Collected data:
★ ★ ★ ★ ★ ★ ★

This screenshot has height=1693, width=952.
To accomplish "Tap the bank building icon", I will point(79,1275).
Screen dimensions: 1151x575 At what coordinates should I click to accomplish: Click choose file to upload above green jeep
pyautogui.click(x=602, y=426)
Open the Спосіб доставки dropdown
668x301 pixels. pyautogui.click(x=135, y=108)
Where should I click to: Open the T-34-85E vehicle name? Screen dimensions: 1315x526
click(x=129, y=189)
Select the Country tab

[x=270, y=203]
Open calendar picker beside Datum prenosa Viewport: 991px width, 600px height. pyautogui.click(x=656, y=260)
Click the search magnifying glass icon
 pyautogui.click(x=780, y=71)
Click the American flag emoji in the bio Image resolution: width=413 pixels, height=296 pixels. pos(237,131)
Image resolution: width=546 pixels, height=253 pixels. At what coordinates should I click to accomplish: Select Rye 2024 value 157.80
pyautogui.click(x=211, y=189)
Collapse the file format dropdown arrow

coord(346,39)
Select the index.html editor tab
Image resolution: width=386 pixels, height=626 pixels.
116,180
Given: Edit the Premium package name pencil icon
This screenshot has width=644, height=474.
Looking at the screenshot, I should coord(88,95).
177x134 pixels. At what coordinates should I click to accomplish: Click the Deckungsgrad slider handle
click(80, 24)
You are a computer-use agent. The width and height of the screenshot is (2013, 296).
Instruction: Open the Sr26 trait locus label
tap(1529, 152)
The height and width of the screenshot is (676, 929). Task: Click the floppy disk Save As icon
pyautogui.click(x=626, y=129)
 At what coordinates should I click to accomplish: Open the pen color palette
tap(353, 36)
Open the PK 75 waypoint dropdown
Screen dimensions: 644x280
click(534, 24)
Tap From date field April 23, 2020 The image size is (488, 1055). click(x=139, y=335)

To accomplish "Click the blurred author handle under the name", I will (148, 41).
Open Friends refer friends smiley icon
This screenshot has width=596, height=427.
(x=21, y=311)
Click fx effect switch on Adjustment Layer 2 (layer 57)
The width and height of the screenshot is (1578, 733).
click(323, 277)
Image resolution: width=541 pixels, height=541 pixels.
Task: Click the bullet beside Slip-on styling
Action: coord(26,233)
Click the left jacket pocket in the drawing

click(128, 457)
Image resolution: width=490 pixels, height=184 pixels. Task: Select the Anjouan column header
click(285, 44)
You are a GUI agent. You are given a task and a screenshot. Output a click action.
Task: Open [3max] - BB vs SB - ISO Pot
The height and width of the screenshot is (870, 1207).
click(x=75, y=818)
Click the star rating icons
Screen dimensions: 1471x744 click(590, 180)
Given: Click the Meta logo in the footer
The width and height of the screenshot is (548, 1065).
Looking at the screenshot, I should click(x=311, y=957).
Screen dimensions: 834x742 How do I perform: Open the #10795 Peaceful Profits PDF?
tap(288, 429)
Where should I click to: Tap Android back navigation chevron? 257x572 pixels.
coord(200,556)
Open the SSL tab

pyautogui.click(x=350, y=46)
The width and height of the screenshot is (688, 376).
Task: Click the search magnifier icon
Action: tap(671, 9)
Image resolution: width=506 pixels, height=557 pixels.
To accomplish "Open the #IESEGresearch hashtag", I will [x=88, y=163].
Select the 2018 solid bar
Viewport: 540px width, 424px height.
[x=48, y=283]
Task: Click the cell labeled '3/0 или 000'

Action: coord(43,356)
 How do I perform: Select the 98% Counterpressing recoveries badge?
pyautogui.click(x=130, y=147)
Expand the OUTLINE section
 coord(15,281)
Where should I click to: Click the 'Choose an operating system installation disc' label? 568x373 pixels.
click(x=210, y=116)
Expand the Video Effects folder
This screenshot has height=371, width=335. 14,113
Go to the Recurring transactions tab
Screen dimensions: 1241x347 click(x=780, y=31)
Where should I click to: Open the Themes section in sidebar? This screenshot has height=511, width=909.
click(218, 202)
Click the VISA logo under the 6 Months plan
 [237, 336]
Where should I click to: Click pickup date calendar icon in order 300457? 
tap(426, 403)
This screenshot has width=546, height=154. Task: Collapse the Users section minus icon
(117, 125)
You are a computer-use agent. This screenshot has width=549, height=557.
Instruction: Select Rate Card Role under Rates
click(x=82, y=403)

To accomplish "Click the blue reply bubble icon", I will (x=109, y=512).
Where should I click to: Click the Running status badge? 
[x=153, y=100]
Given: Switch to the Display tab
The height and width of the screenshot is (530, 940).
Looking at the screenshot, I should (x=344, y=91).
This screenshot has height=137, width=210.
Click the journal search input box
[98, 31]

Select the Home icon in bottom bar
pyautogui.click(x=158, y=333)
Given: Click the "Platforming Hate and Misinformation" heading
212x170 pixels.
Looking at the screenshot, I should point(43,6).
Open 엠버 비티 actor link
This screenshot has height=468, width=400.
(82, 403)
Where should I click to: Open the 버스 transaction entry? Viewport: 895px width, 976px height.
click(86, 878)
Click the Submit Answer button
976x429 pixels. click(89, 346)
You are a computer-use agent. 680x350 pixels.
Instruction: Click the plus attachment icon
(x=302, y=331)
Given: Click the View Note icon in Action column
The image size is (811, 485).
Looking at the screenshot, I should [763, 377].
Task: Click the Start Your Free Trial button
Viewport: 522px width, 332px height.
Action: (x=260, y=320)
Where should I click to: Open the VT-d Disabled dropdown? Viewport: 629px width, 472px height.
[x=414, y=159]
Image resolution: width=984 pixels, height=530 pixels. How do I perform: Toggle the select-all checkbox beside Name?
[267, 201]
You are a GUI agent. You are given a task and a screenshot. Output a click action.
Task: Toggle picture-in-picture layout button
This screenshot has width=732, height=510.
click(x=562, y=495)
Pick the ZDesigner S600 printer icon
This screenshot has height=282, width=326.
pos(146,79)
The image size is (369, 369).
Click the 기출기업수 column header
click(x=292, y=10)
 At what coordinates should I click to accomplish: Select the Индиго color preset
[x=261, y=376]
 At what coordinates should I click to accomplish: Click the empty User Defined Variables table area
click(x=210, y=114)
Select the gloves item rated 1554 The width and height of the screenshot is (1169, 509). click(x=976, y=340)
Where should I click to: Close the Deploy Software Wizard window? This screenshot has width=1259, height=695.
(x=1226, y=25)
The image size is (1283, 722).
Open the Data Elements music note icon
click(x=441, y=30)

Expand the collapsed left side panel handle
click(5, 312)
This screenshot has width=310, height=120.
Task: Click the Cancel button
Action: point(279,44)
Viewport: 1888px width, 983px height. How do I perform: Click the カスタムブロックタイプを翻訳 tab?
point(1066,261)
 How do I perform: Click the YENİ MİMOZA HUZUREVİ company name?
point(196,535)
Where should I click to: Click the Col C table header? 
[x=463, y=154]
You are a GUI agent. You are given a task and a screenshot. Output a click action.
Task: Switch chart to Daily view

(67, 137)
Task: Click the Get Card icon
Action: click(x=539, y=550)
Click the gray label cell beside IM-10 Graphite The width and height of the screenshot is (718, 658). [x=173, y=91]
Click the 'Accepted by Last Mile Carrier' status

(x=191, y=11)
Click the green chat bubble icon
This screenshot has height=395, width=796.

★ ★ ★ ★ ★ ★ ★

Return all of the data precisely as it appears.

> _Exercise response_
This screenshot has height=1693, width=952.
To accomplish "Tap the bank building icon", I will point(79,1275).
Screen dimensions: 1151x575 At what coordinates should I click to accomplish: Click choose file to upload above green jeep
pyautogui.click(x=602, y=426)
Open the Спосіб доставки dropdown
668x301 pixels. pyautogui.click(x=135, y=108)
Where should I click to: Open the T-34-85E vehicle name? Screen dimensions: 1315x526
click(x=129, y=189)
Select the Country tab

[x=270, y=203]
Open calendar picker beside Datum prenosa Viewport: 991px width, 600px height. pyautogui.click(x=656, y=260)
Click the search magnifying glass icon
 pyautogui.click(x=780, y=71)
Click the American flag emoji in the bio Image resolution: width=413 pixels, height=296 pixels. pos(237,131)
Image resolution: width=546 pixels, height=253 pixels. At what coordinates should I click to accomplish: Select Rye 2024 value 157.80
pyautogui.click(x=211, y=189)
Collapse the file format dropdown arrow

coord(346,39)
Select the index.html editor tab
Image resolution: width=386 pixels, height=626 pixels.
116,180
Given: Edit the Premium package name pencil icon
This screenshot has width=644, height=474.
Looking at the screenshot, I should coord(88,95).
177x134 pixels. At what coordinates should I click to accomplish: Click the Deckungsgrad slider handle
click(80, 24)
You are a computer-use agent. The width and height of the screenshot is (2013, 296).
Instruction: Open the Sr26 trait locus label
tap(1529, 152)
The height and width of the screenshot is (676, 929). Task: Click the floppy disk Save As icon
pyautogui.click(x=626, y=129)
 At what coordinates should I click to accomplish: Open the pen color palette
tap(353, 36)
Open the PK 75 waypoint dropdown
Screen dimensions: 644x280
click(534, 24)
Tap From date field April 23, 2020 The image size is (488, 1055). click(x=139, y=335)

To accomplish "Click the blurred author handle under the name", I will (148, 41).
Open Friends refer friends smiley icon
This screenshot has width=596, height=427.
(x=21, y=311)
Click fx effect switch on Adjustment Layer 2 (layer 57)
The width and height of the screenshot is (1578, 733).
click(323, 277)
Image resolution: width=541 pixels, height=541 pixels.
Task: Click the bullet beside Slip-on styling
Action: coord(26,233)
Click the left jacket pocket in the drawing

click(128, 457)
Image resolution: width=490 pixels, height=184 pixels. Task: Select the Anjouan column header
click(285, 44)
You are a GUI agent. You are given a task and a screenshot. Output a click action.
Task: Open [3max] - BB vs SB - ISO Pot
The height and width of the screenshot is (870, 1207).
click(x=75, y=818)
Click the star rating icons
Screen dimensions: 1471x744 click(590, 180)
Given: Click the Meta logo in the footer
The width and height of the screenshot is (548, 1065).
Looking at the screenshot, I should click(x=311, y=957).
Screen dimensions: 834x742 How do I perform: Open the #10795 Peaceful Profits PDF?
tap(288, 429)
Where should I click to: Tap Android back navigation chevron? 257x572 pixels.
coord(200,556)
Open the SSL tab

pyautogui.click(x=350, y=46)
The width and height of the screenshot is (688, 376).
Task: Click the search magnifier icon
Action: tap(671, 9)
Image resolution: width=506 pixels, height=557 pixels.
To accomplish "Open the #IESEGresearch hashtag", I will [x=88, y=163].
Select the 2018 solid bar
Viewport: 540px width, 424px height.
[x=48, y=283]
Task: Click the cell labeled '3/0 или 000'

Action: coord(43,356)
 How do I perform: Select the 98% Counterpressing recoveries badge?
pyautogui.click(x=130, y=147)
Expand the OUTLINE section
 coord(15,281)
Where should I click to: Click the 'Choose an operating system installation disc' label? 568x373 pixels.
click(x=210, y=116)
Expand the Video Effects folder
This screenshot has height=371, width=335. 14,113
Go to the Recurring transactions tab
Screen dimensions: 1241x347 click(x=780, y=31)
Where should I click to: Open the Themes section in sidebar? This screenshot has height=511, width=909.
click(218, 202)
Click the VISA logo under the 6 Months plan
 [237, 336]
Where should I click to: Click pickup date calendar icon in order 300457? 
tap(426, 403)
This screenshot has width=546, height=154. Task: Collapse the Users section minus icon
(117, 125)
You are a computer-use agent. This screenshot has width=549, height=557.
Instruction: Select Rate Card Role under Rates
click(x=82, y=403)

To accomplish "Click the blue reply bubble icon", I will (x=109, y=512).
Where should I click to: Click the Running status badge? 
[x=153, y=100]
Given: Switch to the Display tab
The height and width of the screenshot is (530, 940).
Looking at the screenshot, I should (x=344, y=91).
This screenshot has height=137, width=210.
Click the journal search input box
[98, 31]

Select the Home icon in bottom bar
pyautogui.click(x=158, y=333)
Given: Click the "Platforming Hate and Misinformation" heading
212x170 pixels.
Looking at the screenshot, I should point(43,6).
Open 엠버 비티 actor link
This screenshot has height=468, width=400.
(82, 403)
Where should I click to: Open the 버스 transaction entry? Viewport: 895px width, 976px height.
click(86, 878)
Click the Submit Answer button
976x429 pixels. click(89, 346)
You are a computer-use agent. 680x350 pixels.
Instruction: Click the plus attachment icon
(x=302, y=331)
Given: Click the View Note icon in Action column
The image size is (811, 485).
Looking at the screenshot, I should [763, 377].
Task: Click the Start Your Free Trial button
Viewport: 522px width, 332px height.
Action: (x=260, y=320)
Where should I click to: Open the VT-d Disabled dropdown? Viewport: 629px width, 472px height.
[x=414, y=159]
Image resolution: width=984 pixels, height=530 pixels. How do I perform: Toggle the select-all checkbox beside Name?
[267, 201]
You are a GUI agent. You are given a task and a screenshot. Output a click action.
Task: Toggle picture-in-picture layout button
This screenshot has width=732, height=510.
click(x=562, y=495)
Pick the ZDesigner S600 printer icon
This screenshot has height=282, width=326.
pos(146,79)
The image size is (369, 369).
Click the 기출기업수 column header
click(x=292, y=10)
 At what coordinates should I click to accomplish: Select the Индиго color preset
[x=261, y=376]
 At what coordinates should I click to accomplish: Click the empty User Defined Variables table area
click(x=210, y=114)
Select the gloves item rated 1554 The width and height of the screenshot is (1169, 509). click(x=976, y=340)
Where should I click to: Close the Deploy Software Wizard window? This screenshot has width=1259, height=695.
(x=1226, y=25)
The image size is (1283, 722).
Open the Data Elements music note icon
click(x=441, y=30)

Expand the collapsed left side panel handle
click(5, 312)
This screenshot has width=310, height=120.
Task: Click the Cancel button
Action: point(279,44)
Viewport: 1888px width, 983px height. How do I perform: Click the カスタムブロックタイプを翻訳 tab?
point(1066,261)
 How do I perform: Click the YENİ MİMOZA HUZUREVİ company name?
point(196,535)
Where should I click to: Click the Col C table header? 
[x=463, y=154]
You are a GUI agent. You are given a task and a screenshot. Output a click action.
Task: Switch chart to Daily view

(67, 137)
Task: Click the Get Card icon
Action: click(x=539, y=550)
Click the gray label cell beside IM-10 Graphite The width and height of the screenshot is (718, 658). [x=173, y=91]
Click the 'Accepted by Last Mile Carrier' status

(x=191, y=11)
Click the green chat bubble icon
This screenshot has height=395, width=796.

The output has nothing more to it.